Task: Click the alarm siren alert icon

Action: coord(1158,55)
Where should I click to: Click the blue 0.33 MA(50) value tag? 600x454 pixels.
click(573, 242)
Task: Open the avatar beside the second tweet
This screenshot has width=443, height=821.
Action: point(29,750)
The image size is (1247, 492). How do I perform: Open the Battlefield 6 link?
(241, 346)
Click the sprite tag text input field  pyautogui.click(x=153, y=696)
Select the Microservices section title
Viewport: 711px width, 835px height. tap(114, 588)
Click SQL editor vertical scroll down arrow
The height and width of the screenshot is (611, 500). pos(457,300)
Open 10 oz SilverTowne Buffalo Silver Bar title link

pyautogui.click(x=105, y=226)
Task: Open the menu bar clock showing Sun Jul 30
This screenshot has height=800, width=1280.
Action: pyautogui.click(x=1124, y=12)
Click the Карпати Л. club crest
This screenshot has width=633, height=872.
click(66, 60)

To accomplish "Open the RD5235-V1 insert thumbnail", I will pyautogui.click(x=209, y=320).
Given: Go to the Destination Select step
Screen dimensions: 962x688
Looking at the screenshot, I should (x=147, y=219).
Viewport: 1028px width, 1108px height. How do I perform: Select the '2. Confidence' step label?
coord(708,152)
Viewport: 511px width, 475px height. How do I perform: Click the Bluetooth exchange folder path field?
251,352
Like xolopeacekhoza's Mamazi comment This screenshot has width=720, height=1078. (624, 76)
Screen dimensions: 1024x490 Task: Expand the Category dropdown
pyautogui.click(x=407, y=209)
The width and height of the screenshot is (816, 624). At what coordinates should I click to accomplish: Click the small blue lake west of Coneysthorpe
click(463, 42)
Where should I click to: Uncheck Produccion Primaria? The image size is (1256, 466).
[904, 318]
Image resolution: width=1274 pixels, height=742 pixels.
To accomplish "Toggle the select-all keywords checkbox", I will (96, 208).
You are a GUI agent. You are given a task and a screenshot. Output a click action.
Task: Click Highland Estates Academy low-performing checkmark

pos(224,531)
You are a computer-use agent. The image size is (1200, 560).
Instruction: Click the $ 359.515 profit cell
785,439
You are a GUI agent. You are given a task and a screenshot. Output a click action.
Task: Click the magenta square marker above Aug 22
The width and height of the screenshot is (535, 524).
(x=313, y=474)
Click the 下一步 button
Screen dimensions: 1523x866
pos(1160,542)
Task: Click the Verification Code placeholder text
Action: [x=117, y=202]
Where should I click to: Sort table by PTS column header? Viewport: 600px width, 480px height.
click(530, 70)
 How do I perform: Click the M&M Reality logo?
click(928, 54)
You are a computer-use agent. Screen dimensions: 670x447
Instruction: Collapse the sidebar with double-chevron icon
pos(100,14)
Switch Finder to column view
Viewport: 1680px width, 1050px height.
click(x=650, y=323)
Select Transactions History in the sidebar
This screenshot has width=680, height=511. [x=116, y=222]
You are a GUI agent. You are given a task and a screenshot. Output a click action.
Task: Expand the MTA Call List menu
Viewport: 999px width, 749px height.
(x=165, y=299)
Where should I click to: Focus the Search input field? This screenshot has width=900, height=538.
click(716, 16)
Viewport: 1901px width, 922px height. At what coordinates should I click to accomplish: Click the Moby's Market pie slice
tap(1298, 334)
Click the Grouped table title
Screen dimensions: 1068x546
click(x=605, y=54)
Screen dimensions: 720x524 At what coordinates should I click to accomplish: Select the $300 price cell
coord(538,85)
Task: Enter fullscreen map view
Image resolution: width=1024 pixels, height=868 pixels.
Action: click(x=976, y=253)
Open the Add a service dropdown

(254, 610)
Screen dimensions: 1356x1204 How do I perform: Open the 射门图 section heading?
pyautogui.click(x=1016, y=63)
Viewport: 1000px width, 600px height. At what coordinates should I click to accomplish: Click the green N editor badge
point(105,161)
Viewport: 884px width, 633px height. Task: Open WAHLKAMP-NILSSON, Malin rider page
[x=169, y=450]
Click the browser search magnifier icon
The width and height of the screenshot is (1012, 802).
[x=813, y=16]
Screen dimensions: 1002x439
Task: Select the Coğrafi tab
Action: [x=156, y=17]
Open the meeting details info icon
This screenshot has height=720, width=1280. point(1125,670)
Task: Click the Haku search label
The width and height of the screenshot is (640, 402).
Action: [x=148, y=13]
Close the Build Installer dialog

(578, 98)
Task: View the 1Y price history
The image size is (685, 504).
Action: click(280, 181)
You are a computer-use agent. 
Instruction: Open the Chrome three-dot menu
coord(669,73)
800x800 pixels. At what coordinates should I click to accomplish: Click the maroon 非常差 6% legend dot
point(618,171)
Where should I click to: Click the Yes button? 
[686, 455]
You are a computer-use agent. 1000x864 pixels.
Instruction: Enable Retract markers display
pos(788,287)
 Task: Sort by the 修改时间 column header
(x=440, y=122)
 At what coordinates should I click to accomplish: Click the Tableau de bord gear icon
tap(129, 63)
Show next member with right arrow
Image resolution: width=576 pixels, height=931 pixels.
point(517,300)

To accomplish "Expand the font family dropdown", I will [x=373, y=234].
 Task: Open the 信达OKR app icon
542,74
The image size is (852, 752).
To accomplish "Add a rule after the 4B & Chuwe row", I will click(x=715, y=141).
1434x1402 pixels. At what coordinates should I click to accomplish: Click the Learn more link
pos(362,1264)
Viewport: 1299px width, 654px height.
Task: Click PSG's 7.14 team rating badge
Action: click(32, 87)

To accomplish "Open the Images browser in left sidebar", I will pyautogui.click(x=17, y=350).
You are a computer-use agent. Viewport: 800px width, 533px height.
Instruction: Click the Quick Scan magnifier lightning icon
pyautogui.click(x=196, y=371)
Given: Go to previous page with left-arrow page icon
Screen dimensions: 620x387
———
Identify the lines of the data that contain the word "browser". Copy each of them.

Click the browser search magnifier icon
To accomplish "Open the Images browser in left sidebar", I will pyautogui.click(x=17, y=350).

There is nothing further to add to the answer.